Programa de Exposições 2017: Affonso Uchoa e Warley Desali

A mostra Sangue de bairro, que integra a II Mostra do Programa de Exposições 2017, apresenta uma coleção de imagens produzidas por Affonso Uchoa e Warley Desali no lugar onde cresceram, bairro Nacional, periferia de Contagem, Minas Gerais.

Reunindo três séries, passando pela fotografia e vídeo, a mostra representa quase dez anos de trabalho no bairro e é também a consolidação da parceria criativa entre dois artistas. Juvenalia Blues é dedicada à juventude do Nacional. Riocorrente trata da vida cotidiana. Desabrigo retrata o abandono e a solidão: objetos largados, espaços ruinosos, camas desfeitas. Tal olhar abrangente só foi possível pela proximidade dos artistas com aquela realidade. Como diz uma música dos Racionais MC’s: “só quem é de lá, sabe o que acontece”. Quem vem da periferia vê as coisas de lá de um jeito próprio, sem exotismo nem paternalismo ideológico. Sangue de bairro investiga um espaço íntimo para os artistas. Mas a pesquisa, aqui, é a própria pele, como experiência vital e não como estudo frio.

Confira abaixo a entrevista realizada por e-mail com os artistas.

 

Como se deu o processo criativo dos trabalhos que integram a mostra Sangue de bairro? E como teve início a parceria artística entre vocês?
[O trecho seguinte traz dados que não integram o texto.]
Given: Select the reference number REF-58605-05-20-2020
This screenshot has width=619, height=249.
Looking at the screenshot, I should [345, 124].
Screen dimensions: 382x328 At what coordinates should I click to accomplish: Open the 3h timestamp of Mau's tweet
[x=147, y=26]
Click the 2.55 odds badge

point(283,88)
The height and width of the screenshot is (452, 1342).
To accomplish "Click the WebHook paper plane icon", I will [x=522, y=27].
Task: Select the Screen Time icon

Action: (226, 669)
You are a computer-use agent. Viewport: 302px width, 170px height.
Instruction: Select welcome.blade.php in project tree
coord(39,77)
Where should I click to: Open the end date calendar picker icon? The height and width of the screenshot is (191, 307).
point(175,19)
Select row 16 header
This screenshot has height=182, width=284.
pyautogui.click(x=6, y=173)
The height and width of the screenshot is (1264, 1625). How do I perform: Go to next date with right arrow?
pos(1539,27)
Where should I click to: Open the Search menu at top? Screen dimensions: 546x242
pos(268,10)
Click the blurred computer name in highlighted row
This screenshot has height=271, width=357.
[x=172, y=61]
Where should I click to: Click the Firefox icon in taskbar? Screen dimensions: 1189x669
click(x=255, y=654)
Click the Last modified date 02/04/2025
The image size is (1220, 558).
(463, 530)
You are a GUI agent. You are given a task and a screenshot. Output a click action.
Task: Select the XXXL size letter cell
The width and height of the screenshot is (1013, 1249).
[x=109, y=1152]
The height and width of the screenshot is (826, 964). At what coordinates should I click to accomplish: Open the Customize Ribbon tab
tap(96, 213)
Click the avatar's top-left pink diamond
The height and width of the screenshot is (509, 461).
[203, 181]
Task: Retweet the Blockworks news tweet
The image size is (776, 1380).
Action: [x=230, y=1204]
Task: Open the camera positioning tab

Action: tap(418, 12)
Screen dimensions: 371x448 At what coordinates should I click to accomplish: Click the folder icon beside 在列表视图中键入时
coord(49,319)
Nossa parceria artística começa justamente na  Sangue de bairro. Era o ano de 2007. Nós morávamos no mesmo bairro e estávamos terminando a universidade e iniciando nossas próprias produções artísticas. Resolvemos criar algo juntos no nosso bairro, apostando que a nossa proximidade com aquela realidade podia trazer uma força diferentes pras nossas imagens.

               

O bairro onde vocês nasceram, na periferia de Contagem, é a base do trabalho que vocês desenvolvem. Como surgiu a ideia de transformar essa experiência em mote de pesquisa artística?

Em primeiro lugar, nós não nascemos no bairro Nacional. A nossa vida nos levou até o bairro e fez com que nós nos conhecêssemos justamente lá. Mas, mesmo sem ter nascido lá, temos uma relação íntima com aquele lugar. Conhecemos as suas ruas, temos amigos e parentes ali. Mas, mesmo com tamanha proximidade não impede que tenhamos alguma distância do bairro. Nossa vida foi e é muito diferente da maioria das pessoas que vivem lá. A gente fez faculdade, pirava muito em livro e filme, tá (teoricamente) vivendo de arte… Isso nos torna um pouco estranhos naquela paisagem. Então estamos no meio da encruzilhada: não somos manos de quebrada e nem somos turistas sociais; somos periféricos menos suspeitos, vamos dizer. Foi essa a base da nossa experiência: vamos fazer essa série pra poder conhecer melhor o lugar onde a gente vive e tentar romper essa distância que temos diante do bairro. Essa série, assim como os filmes que fazemos ou as pinturas e outros trabalhos artísticos, é nossa maneira de viver uma vida diferente da que temos. Se não somos propriamente os manos, vamos aproveitar que moramos a duas ruas deles e poder ver eles bem de perto.

 

De que modo Sangue de bairro convida ao público a olhar para a periferia livre de exotismo e do paternalismo ideológico a que vocês se referem no texto de apresentação da mostra?

Tem a ver com o que dissemos na última pergunta: o fato de morarmos no bairro e conhecermos com mais intimidade a periferia nos ajuda a produzir imagens diferentes daquele lugar. Estudamos nas mesmas escolas de todo mundo, vivemos coisas juntos… tudo isso faz com que possamos olhar pra essas pessoas para além do clichê, fora do discurso social. Quando a gente faz alguma coisa no bairro, não queremos denunciar nada, queremos dar a ver a força da vida de quem vive ali.

 

De que forma o espaço periférico de uma cidade do interior difere da realidade das periferias das grandes cidades?

Contagem tem quase 700 mil habitantes e está distante apenas 20 km de Belo Horizonte, uma das maiores cidades do Brasil. O bairro Nacional é uma periferia de cidade grande.